_WORK ORDER:_ Task for the records below: please copy exactly, and only, the lines from the one containing "Task: Click the 查找文件 (Find Files) button" to the last line, both included, leaving out the pictures.

####

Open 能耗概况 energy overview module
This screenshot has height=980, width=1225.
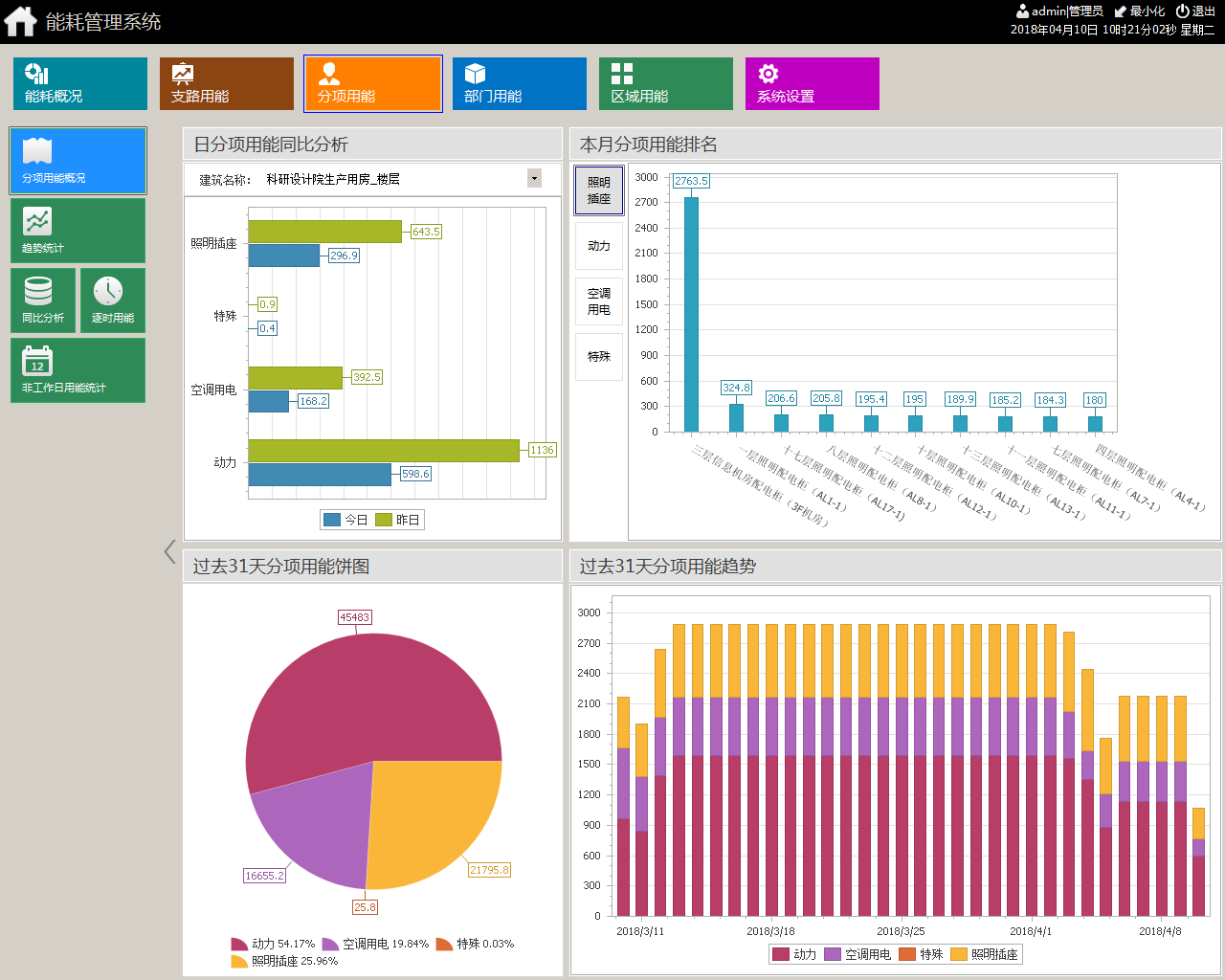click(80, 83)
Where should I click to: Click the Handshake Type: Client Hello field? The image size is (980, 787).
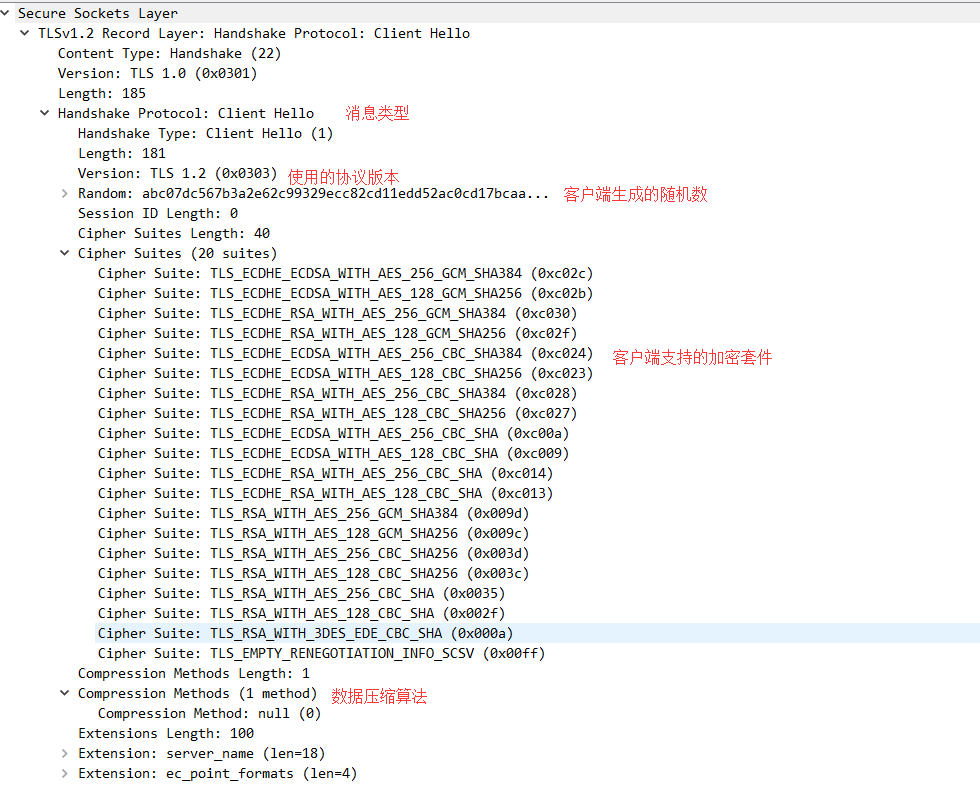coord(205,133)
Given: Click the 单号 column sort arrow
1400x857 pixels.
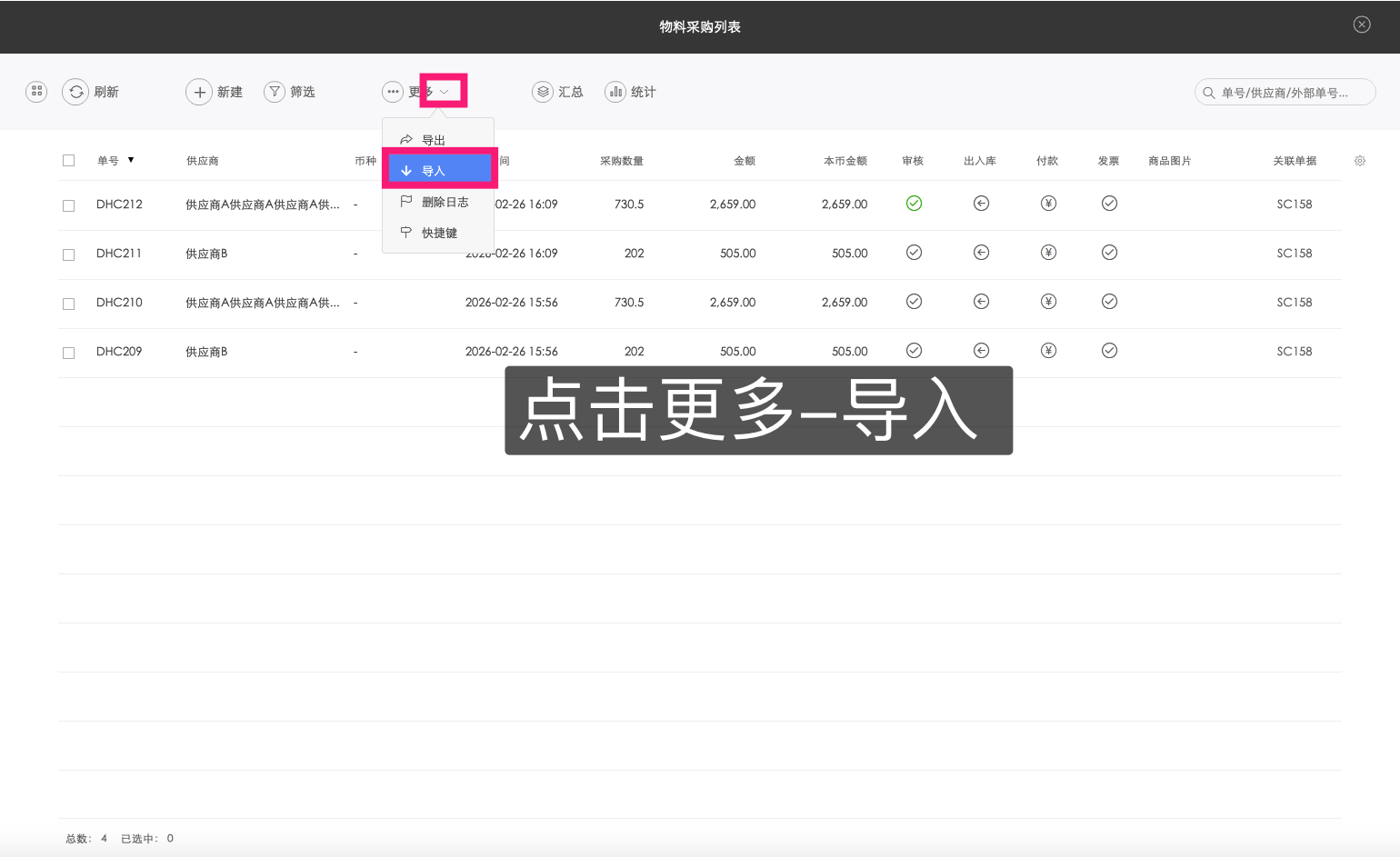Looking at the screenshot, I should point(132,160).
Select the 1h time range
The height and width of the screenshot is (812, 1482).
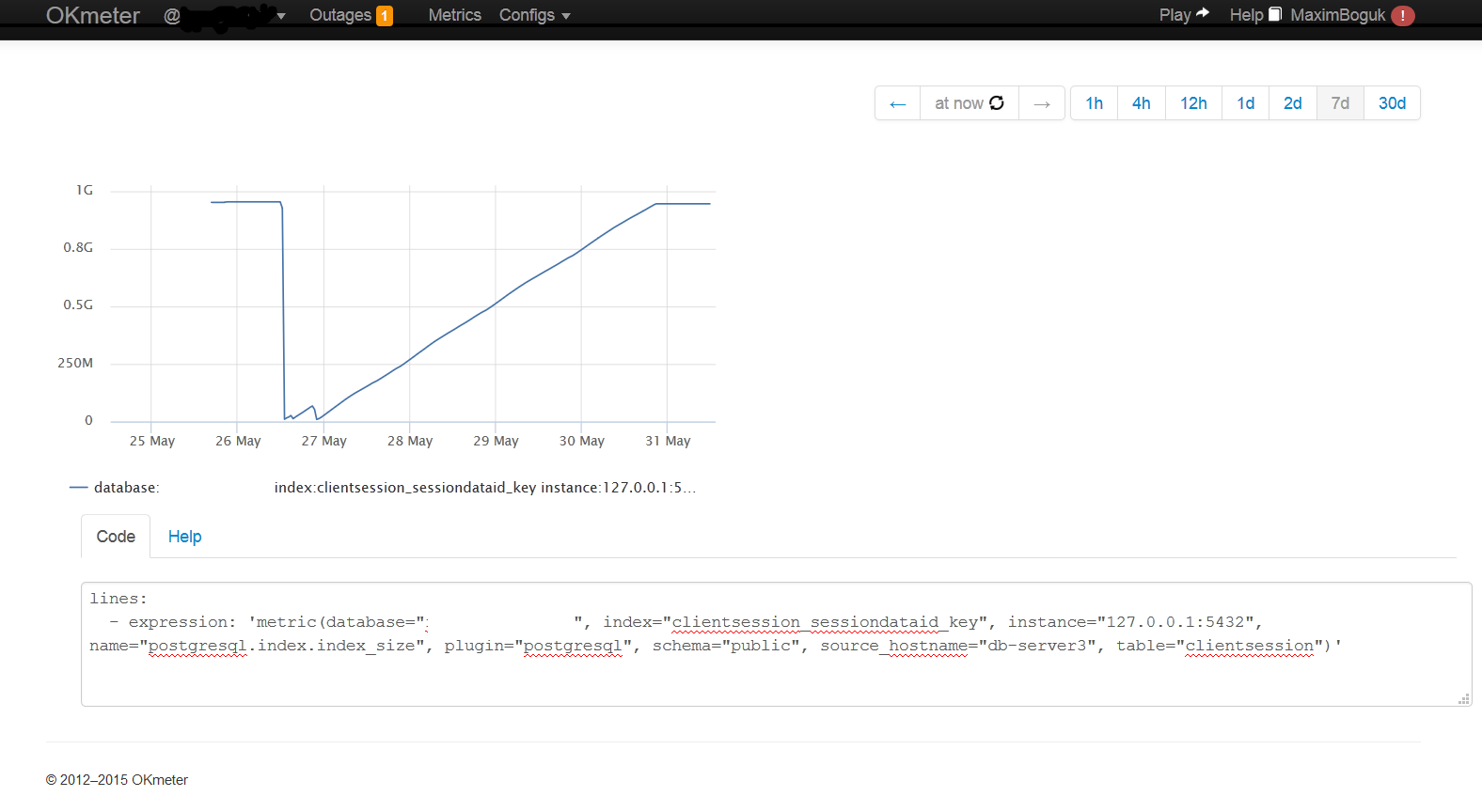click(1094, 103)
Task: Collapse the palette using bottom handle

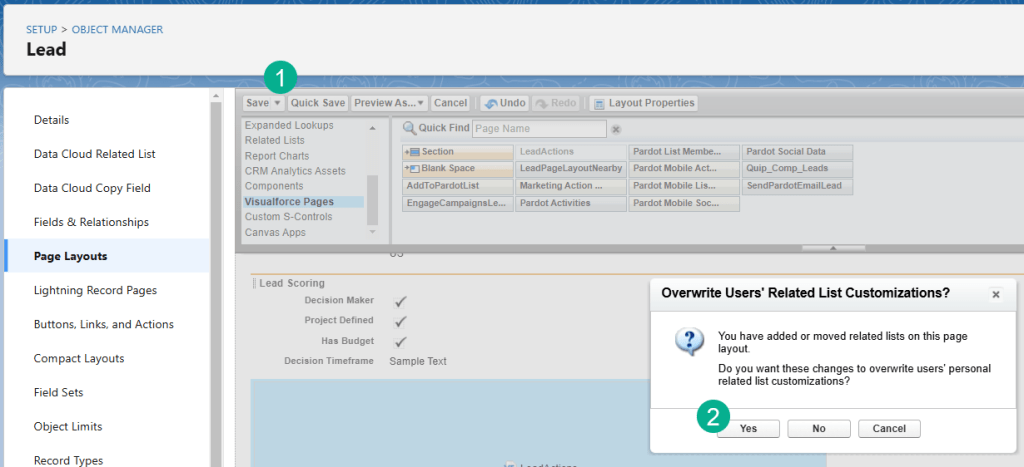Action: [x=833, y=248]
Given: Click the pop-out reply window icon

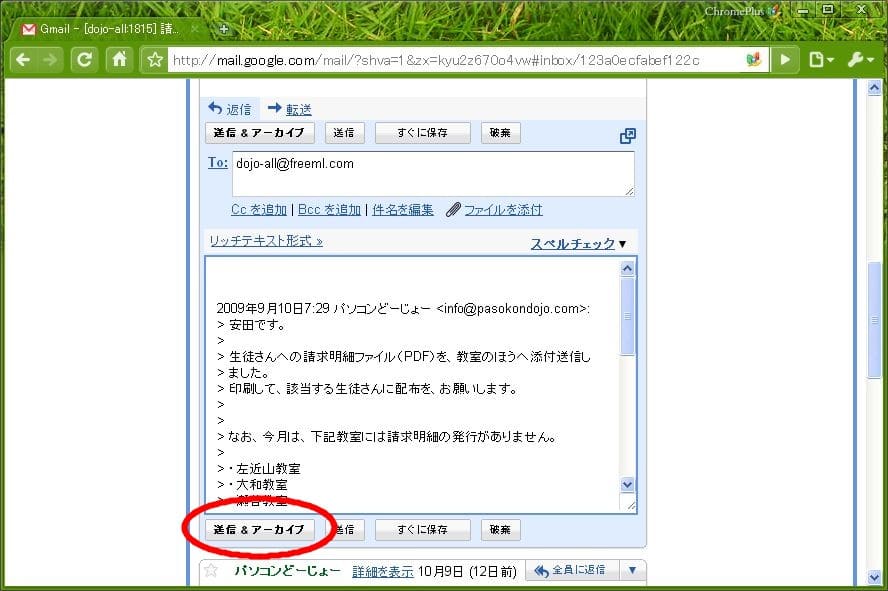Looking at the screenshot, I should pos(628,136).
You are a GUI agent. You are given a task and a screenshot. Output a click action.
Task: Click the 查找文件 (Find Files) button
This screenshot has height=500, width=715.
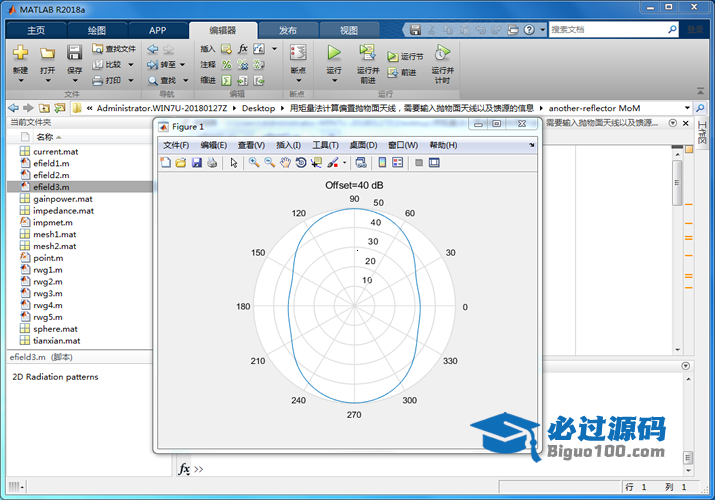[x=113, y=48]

####

_WRITTEN SOLUTION:_
Task: Click the 查找文件 (Find Files) button
This screenshot has height=500, width=715.
[x=113, y=48]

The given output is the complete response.